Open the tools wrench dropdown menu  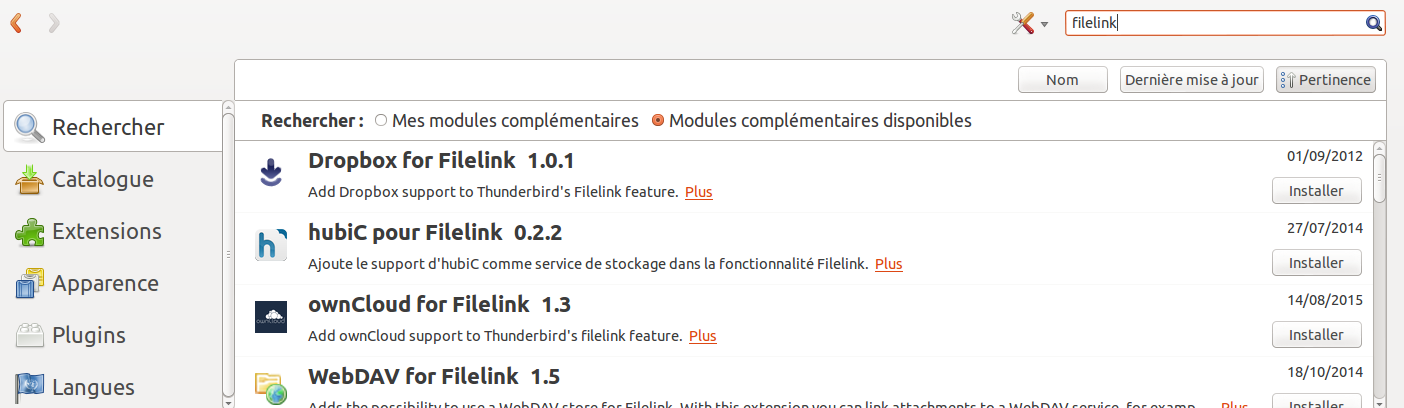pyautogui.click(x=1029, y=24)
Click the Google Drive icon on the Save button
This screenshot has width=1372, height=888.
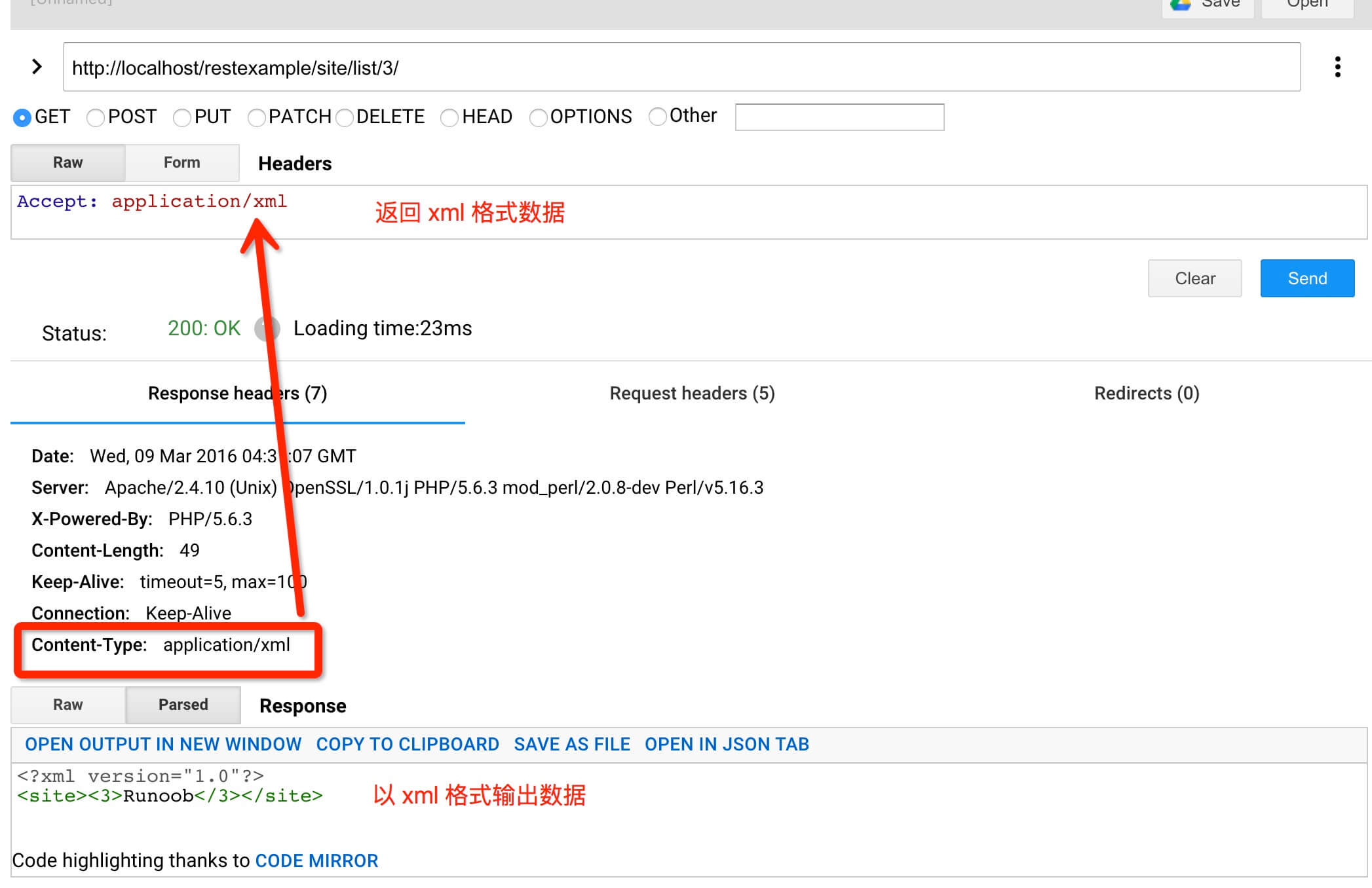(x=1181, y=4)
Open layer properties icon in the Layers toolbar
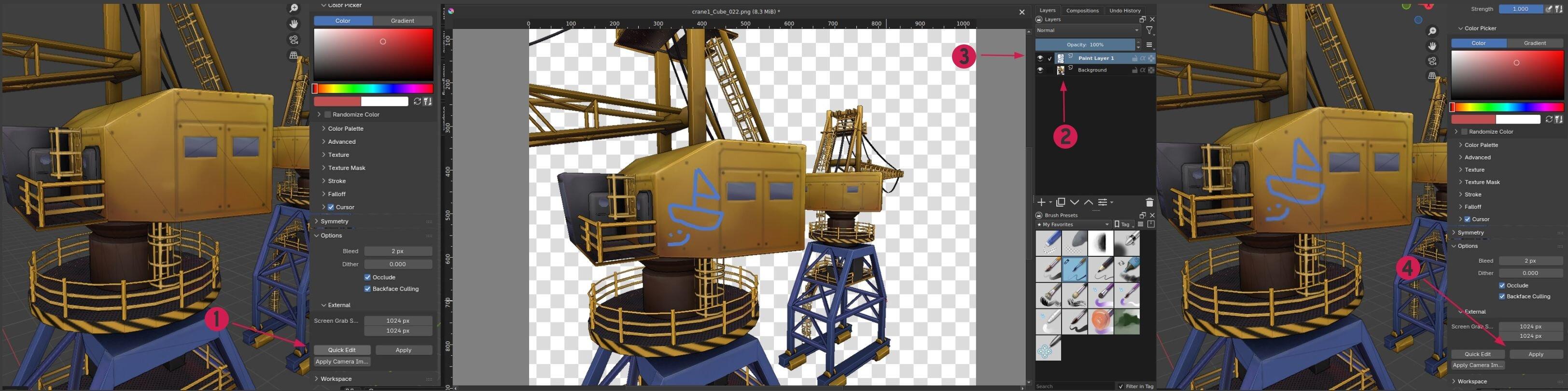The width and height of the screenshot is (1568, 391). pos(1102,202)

——————

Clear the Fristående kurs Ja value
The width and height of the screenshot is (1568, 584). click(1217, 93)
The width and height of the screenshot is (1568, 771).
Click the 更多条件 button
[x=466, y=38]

——————

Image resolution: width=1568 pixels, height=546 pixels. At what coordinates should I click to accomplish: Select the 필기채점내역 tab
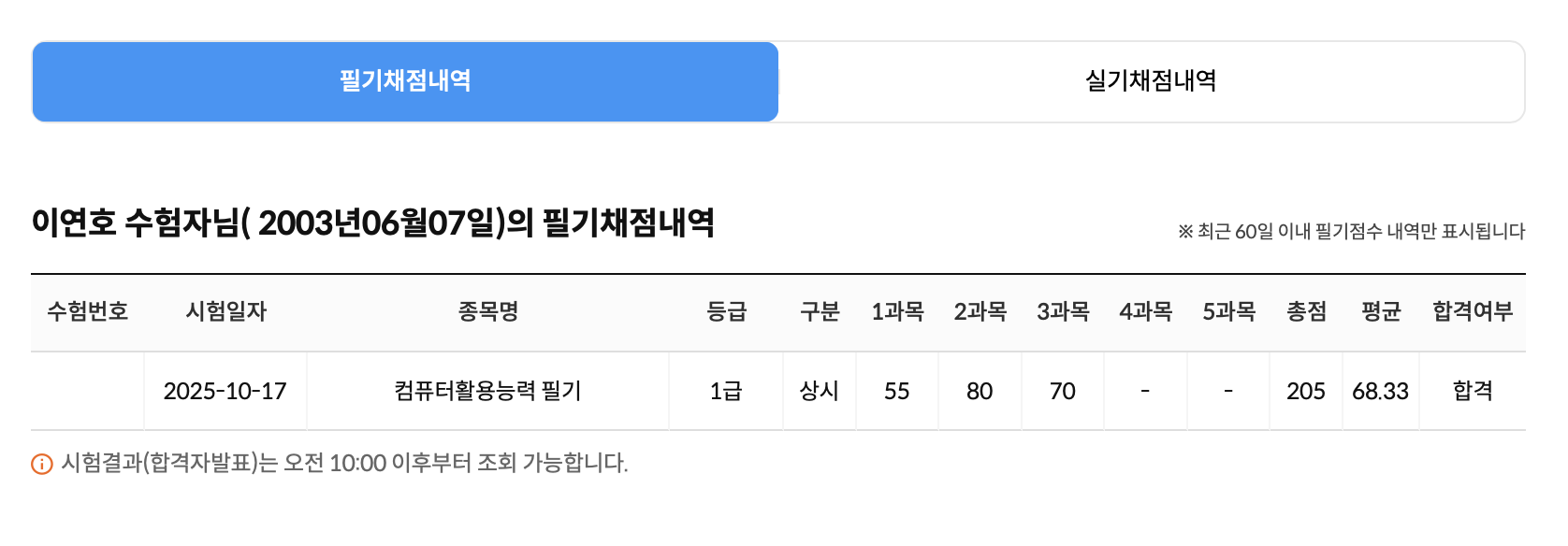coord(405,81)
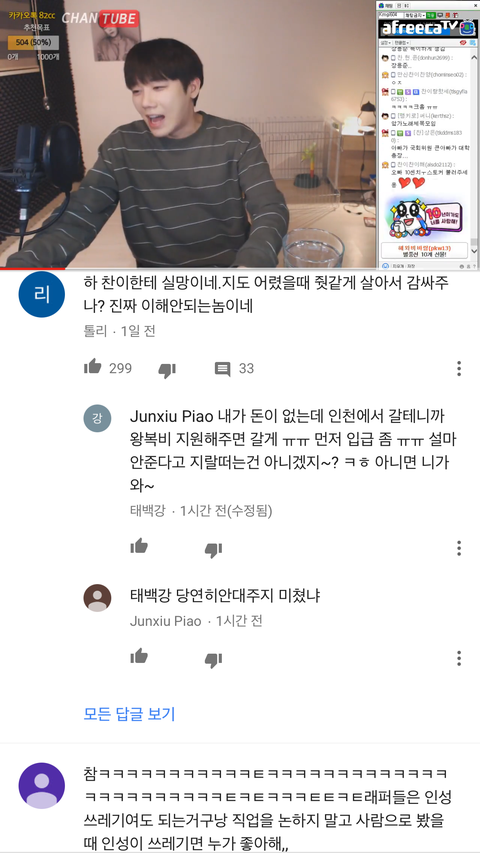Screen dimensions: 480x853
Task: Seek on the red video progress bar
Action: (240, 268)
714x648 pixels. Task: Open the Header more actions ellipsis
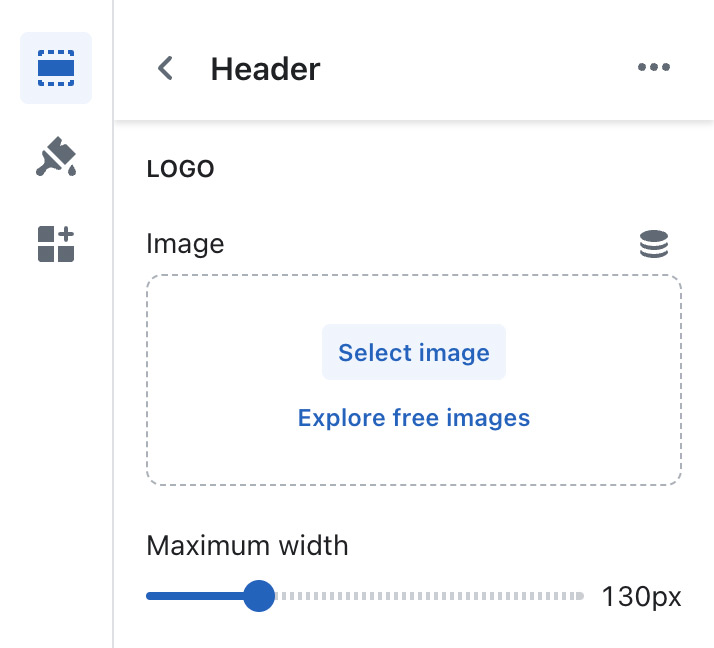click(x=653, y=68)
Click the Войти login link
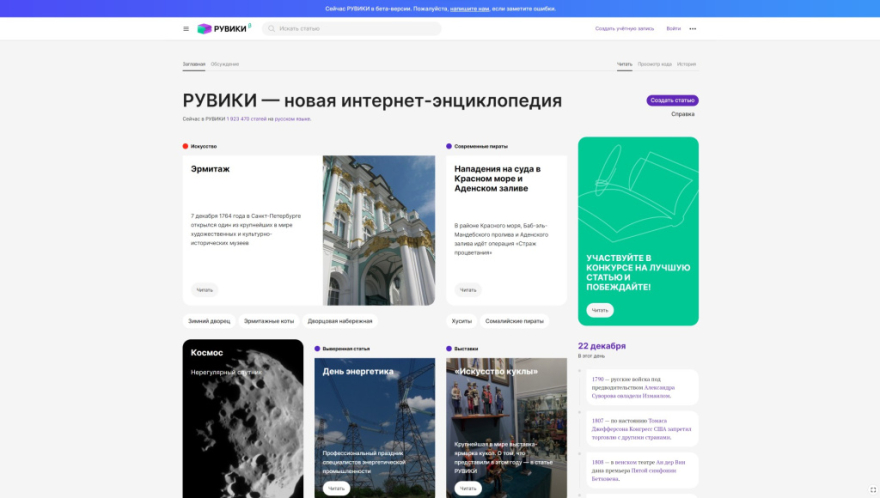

——————

### GOAL
Count the lines in the records above that contain the word "pixels". Reply with the number only.

### FINAL ANSWER
2